L'Ouganda vit des heures graves à quelques jours de l'élection présidentielle, où le sortant Yoweri Museveni doit faire face à quelque dix opposants, et surtout veut garder le pouvoir coûte que coûte. Dans les rues de Kampala, de nouveaux posters égrènent chaque jour le compte à rebours séparant le pays de la réélection annoncée le 14 janvier du président Museveni, 76 ans, qui arbore un sourire discret et l'un de ses éternels chapeaux à large bord. « Nous sommes certains de la victoire » le 14 janvier, a déclaré en janvier l'ex-guérillero. Ses dix adversaires de l'opposition ne peuvent pas en dire autant, eux qui ont accusé M. Museveni et son parti, le Mouvement de la résistance nationale (NRM), d'avoir totalement faussé la compétition électorale en recourant à la violence et en instrumentalisant les mesures de prévention contre l'épidémie de coronavirus. Le principal rival du président, Bobi Wine, un populaire chanteur de ragga devenu député en 2017, a troqué pendant la campagne ses costumes ajustés et son distinctif béret rouge pour un gilet pare-balles et un casque lourd.
L'opposition est violentée
La journée du dépôt officiel des candidatures par les 11 candidats, le 3 novembre, a donné le ton des huit semaines suivantes : M. Wine y avait été arrêté dans la plus grande confusion, entraînant des échauffourées entre ses partisans et les forces de sécurité. Patrick Amuriat, candidat du Forum pour le changement démocratique (FDC), parti de l'ancien opposant historique à M. Museveni, Kizza Besigye, avait, lui, perdu une chaussure dans une empoignade avec les policiers alors qu'il venait déposer sa candidature. Il s'adresse désormais pieds nus à ses partisans dans un geste symbolique de défi. Depuis, M. Wine, 38 ans, a été arrêté à de nombreuses reprises alors que les forces de l'ordre dispersaient ses meetings à coups de gaz lacrymogènes et de Flash-Ball. Une de ses arrestations s'est soldée par un bain de sang le 18 novembre : les forces de sécurité, confrontées à la colère des partisans du député-chanteur, avaient fait usage de tirs à balles réelles et abattu 54 personnes en une journée.

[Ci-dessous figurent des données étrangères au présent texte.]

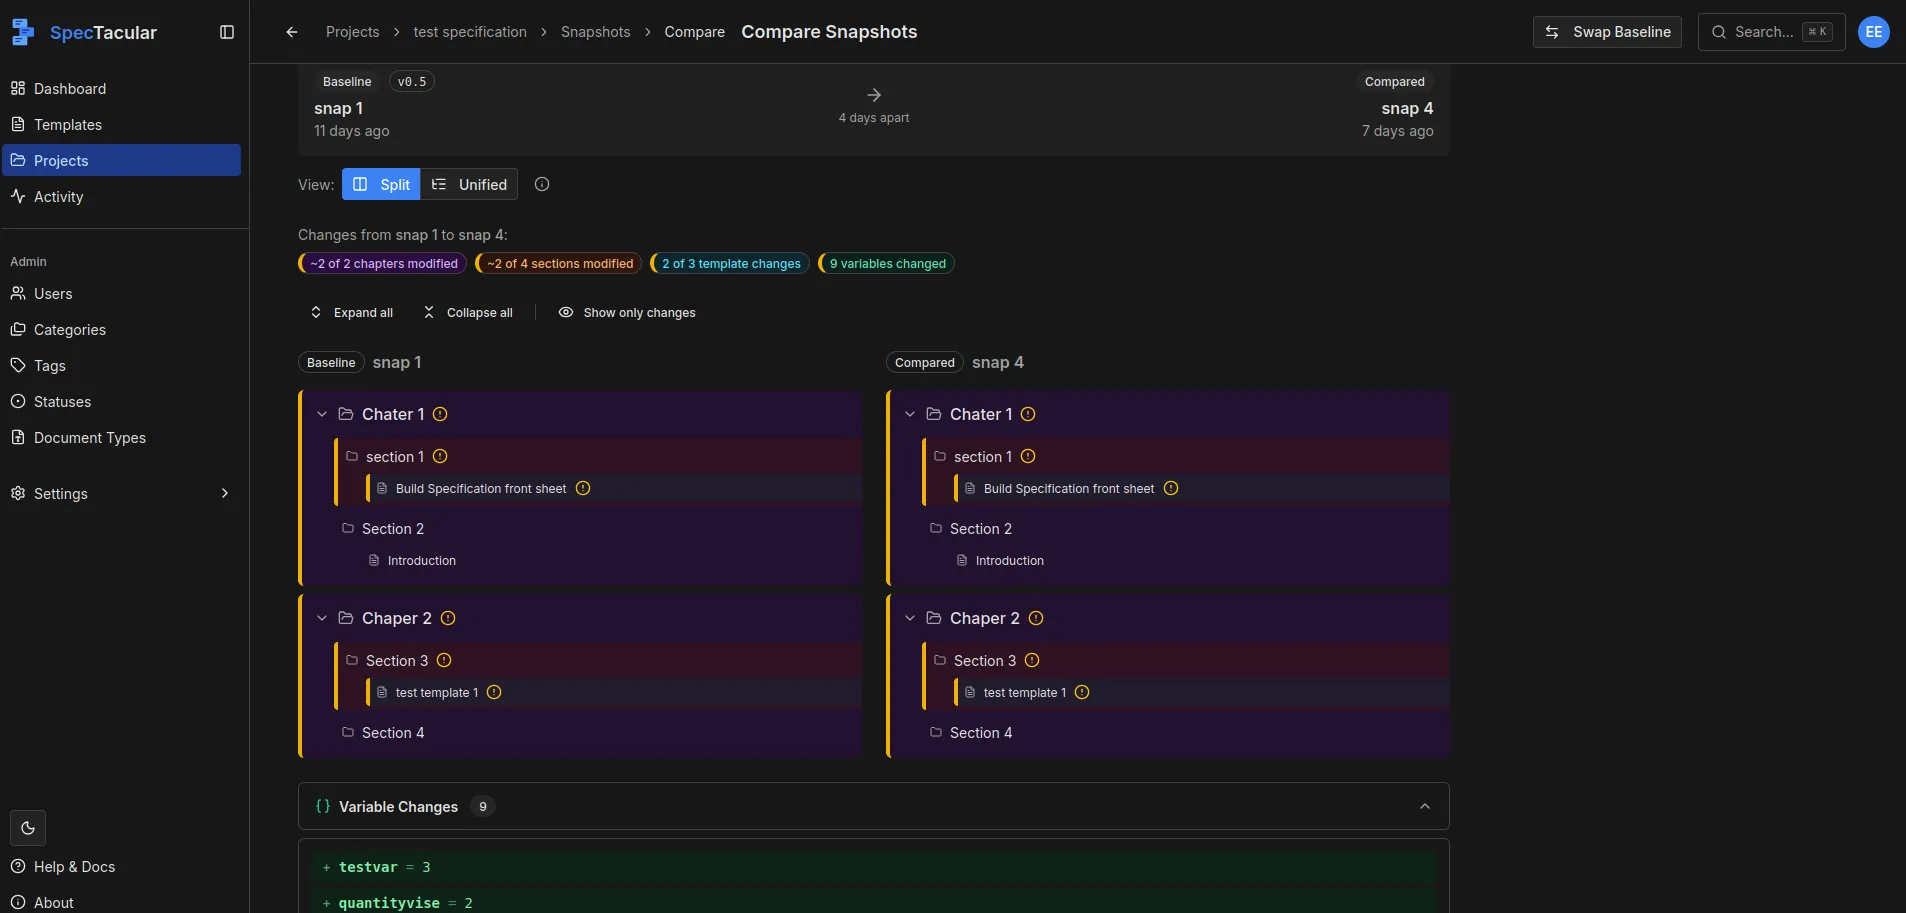Click change icon beside compared Build Specification front sheet
The width and height of the screenshot is (1906, 913).
1171,488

Bobi Wine, le cœur de cible
« Tous mes adjoints et assistants ont été la cible de tirs », a récemment assuré à l'AFP Bobi Wine, de son vrai nom Robert Kyagulanyi. Vendredi, M. Wine a qualifié d'« abus de droit » la détention prolongée de plusieurs dizaines de membres de son équipe de campagne. « Mais, comme je l'ai déjà dit, l'Ouganda n'est pas gouverné conformément à la loi. » Fin décembre, une centaine de membres de son équipe avaient été interpellés tandis que l'ex-popstar avait été raccompagnée à son domicile de Kampala dans un hélicoptère de l'armée pour l'empêcher de tenir un rassemblement prévu à 100 km de la capitale.
Le rideau de fumée de la « campagne scientifique »
La commission électorale ougandaise a imposé des règles spécifiques pour enrayer l'épidémie de nouveau coronavirus : le pays a enregistré plus de 35 000 cas et la propagation du virus s'est accélérée ces dernières semaines. La campagne électorale devait donc être « scientifique », selon la commission, et se tenir sans les grands rassemblements traditionnels. Mais l'opposition a vite dénoncé le fait que ces règles ne s'appliquaient pas au candidat-président.
« Nous avons observé que les restrictions dues au Covid-19 avaient progressivement été mises en œuvre de façon plus stricte pour réduire les activités de la campagne électorale de l'opposition d'une façon discriminatoire », a relevé vendredi la porte-parole du Haut-Commissariat de l'ONU aux droits de l'homme, Ravina Shamdasani. Au nom de la lutte contre le virus, la campagne a été suspendue à Kampala, un fief de l'opposition, tandis que M. Museveni a bénéficié d'une grande visibilité, multipliant déplacements officiels et inaugurations, largement relayés par les médias publics. En décembre, les autorités ont même invoqué la sécurité nationale pour demander à Google de bloquer la chaîne YouTube Ghetto TV de Bobi Wine, un de ses principaux outils de communication. Jeudi, M. Wine a confirmé à l'AFP qu'il avait décidé d'envoyer aux États-Unis ses quatre enfants et sa belle-sœur, pour leur sécurité.